**Working data:**
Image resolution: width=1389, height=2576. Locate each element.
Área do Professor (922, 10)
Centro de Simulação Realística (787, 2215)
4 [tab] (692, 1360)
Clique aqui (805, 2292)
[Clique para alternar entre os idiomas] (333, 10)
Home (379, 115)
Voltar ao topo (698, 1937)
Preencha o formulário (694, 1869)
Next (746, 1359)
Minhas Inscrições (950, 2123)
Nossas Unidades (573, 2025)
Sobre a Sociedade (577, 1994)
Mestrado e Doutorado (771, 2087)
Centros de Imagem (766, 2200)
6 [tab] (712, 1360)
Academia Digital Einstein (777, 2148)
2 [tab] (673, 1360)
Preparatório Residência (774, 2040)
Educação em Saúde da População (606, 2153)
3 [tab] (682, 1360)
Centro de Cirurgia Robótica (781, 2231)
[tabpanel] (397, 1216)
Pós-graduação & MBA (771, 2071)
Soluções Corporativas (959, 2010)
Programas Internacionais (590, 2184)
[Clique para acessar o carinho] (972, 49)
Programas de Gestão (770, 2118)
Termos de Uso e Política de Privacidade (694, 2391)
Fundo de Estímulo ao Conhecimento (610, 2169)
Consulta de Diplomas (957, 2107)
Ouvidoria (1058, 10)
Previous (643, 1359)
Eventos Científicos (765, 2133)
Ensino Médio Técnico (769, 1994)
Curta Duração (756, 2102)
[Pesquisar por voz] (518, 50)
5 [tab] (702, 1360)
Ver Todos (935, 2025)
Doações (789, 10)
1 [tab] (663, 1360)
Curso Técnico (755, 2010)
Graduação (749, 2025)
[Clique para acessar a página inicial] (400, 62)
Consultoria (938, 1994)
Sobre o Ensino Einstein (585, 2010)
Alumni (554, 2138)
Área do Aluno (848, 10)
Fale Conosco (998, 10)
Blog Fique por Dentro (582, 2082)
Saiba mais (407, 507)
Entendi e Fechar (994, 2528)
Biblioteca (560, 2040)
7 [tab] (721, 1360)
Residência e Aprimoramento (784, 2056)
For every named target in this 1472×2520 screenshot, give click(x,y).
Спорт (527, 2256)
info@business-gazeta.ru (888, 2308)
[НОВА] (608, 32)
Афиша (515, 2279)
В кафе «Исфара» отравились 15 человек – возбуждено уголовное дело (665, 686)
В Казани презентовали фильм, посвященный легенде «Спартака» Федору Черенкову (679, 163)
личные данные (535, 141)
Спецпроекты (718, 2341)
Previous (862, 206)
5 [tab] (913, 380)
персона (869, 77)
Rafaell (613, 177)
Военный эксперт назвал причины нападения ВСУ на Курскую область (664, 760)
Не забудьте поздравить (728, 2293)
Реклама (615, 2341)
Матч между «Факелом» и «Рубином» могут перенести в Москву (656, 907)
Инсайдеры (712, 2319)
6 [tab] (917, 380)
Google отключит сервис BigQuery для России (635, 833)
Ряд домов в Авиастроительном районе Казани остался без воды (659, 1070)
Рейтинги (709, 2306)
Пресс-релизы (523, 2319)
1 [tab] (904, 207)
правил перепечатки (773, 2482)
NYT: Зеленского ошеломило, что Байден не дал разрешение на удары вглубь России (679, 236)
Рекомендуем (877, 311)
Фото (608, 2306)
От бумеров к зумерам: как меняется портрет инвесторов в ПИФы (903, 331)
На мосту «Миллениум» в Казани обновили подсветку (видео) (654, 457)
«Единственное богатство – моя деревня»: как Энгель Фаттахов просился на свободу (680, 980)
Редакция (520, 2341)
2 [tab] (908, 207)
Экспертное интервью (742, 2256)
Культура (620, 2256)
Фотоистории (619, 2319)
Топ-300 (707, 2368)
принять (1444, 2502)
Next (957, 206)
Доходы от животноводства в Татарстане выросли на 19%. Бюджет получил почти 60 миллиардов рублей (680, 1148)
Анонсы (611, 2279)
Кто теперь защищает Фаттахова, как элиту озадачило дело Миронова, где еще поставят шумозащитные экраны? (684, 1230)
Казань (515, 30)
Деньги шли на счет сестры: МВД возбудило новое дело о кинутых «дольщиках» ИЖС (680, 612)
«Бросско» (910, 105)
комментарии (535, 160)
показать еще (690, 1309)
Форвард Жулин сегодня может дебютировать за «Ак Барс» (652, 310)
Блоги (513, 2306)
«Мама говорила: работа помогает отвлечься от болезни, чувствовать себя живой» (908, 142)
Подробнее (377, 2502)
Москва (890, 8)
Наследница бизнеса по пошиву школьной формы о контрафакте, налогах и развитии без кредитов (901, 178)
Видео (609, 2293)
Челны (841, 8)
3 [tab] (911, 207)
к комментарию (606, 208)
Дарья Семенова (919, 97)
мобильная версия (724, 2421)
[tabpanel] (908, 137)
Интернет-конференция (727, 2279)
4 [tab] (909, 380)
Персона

**What is expected:** Take the line that contains "к комментарию (606, 208)" and every line after it in the material above. Set those lines down exactly and nothing more.

**Task answer:**
к комментарию (606, 208)
Дарья Семенова (919, 97)
мобильная версия (724, 2421)
[tabpanel] (908, 137)
Интернет-конференция (727, 2279)
4 [tab] (909, 380)
Персона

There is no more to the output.